TASK ITEM | The number of lines in the records that include "Chân" is all you should give.

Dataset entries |
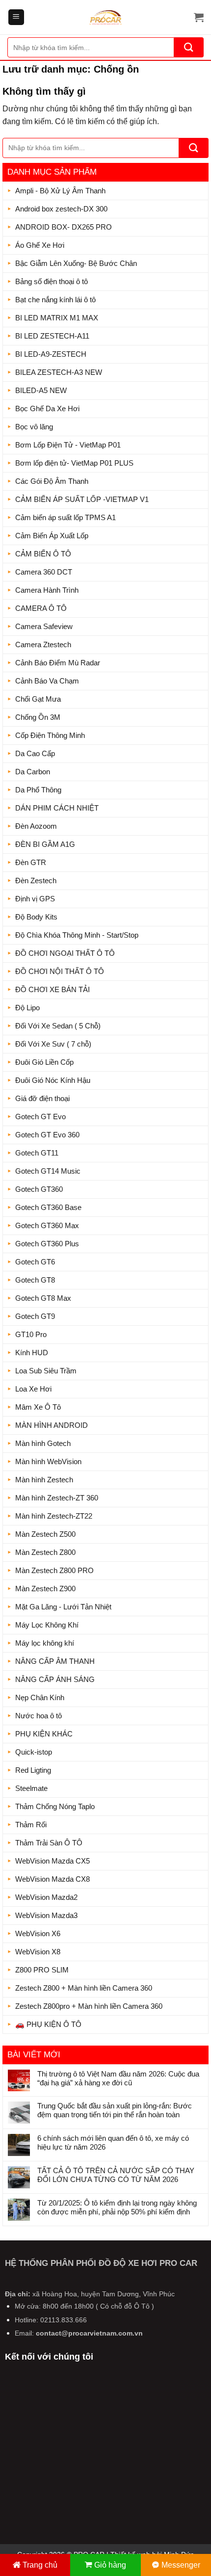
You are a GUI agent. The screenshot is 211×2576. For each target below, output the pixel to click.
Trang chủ (40, 2565)
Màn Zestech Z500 (45, 1534)
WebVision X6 (37, 1933)
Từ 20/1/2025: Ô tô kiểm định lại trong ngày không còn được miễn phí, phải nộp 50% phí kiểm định (117, 2207)
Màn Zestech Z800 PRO (54, 1570)
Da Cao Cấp (35, 753)
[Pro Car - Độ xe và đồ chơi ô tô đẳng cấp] (105, 17)
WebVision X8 (37, 1951)
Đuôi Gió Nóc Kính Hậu (52, 1080)
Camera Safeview (44, 626)
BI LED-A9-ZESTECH (50, 354)
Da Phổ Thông (38, 790)
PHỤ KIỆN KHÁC (44, 1734)
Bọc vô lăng (34, 426)
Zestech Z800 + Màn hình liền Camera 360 (83, 1988)
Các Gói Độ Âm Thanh (51, 481)
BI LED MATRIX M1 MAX (56, 318)
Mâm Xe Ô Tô (38, 1407)
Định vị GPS (35, 898)
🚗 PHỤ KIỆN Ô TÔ (48, 2024)
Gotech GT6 (35, 1262)
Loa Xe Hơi (33, 1389)
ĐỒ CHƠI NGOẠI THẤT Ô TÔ (65, 953)
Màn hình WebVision (48, 1461)
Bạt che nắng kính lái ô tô (55, 299)
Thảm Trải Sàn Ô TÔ (48, 1843)
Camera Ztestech (43, 644)
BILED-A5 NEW (41, 390)
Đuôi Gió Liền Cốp (44, 1062)
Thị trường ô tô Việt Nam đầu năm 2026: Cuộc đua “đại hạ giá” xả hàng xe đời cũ (118, 2078)
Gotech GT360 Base (48, 1207)
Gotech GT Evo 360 (47, 1134)
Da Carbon (32, 771)
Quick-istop (33, 1752)
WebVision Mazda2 (46, 1897)
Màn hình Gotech (43, 1443)
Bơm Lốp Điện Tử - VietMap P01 (68, 445)
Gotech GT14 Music (47, 1171)
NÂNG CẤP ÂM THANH (55, 1661)
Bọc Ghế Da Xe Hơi (47, 408)
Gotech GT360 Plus (47, 1243)
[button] (16, 17)
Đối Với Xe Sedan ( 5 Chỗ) (58, 1026)
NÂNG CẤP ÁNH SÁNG (55, 1679)
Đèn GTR (30, 862)
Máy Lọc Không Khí (47, 1625)
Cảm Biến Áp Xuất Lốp (51, 535)
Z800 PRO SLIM (42, 1970)
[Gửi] (189, 47)
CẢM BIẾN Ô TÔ (43, 554)
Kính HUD (31, 1352)
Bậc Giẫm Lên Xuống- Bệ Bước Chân (76, 263)
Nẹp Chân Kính (39, 1697)
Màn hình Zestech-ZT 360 (56, 1498)
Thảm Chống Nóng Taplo (55, 1806)
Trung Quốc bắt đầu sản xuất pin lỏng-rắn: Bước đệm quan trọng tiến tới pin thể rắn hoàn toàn (114, 2110)
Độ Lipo (27, 1007)
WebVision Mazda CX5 (52, 1861)
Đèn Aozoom (36, 826)
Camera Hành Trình (47, 590)
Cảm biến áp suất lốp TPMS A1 (65, 517)
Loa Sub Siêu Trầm (46, 1371)
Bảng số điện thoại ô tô (51, 281)
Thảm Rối (31, 1824)
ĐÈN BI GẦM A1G (45, 844)
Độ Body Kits (36, 917)
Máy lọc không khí (44, 1643)
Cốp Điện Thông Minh (50, 735)
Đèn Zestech (35, 880)
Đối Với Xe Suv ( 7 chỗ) (53, 1044)
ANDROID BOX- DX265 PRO (63, 227)
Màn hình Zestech (44, 1479)
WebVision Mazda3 (46, 1915)
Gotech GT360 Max (47, 1225)
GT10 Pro (31, 1334)
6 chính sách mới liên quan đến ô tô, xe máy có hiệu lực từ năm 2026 (113, 2142)
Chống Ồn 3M (37, 717)
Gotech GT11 (36, 1153)
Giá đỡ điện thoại (42, 1098)
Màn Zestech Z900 (45, 1588)
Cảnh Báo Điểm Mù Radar (57, 662)
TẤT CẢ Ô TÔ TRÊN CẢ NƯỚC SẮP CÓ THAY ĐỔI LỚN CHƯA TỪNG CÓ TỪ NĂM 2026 (115, 2174)
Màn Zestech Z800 (45, 1552)
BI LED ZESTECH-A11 (52, 336)
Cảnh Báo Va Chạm (47, 681)
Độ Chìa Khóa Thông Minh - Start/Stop (76, 935)
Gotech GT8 (35, 1280)
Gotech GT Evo (40, 1116)
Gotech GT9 (35, 1316)
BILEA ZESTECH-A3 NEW (58, 372)
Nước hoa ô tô (38, 1715)
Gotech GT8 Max (43, 1298)
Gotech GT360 (39, 1189)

SOLUTION FOR THIS PROBLEM | 2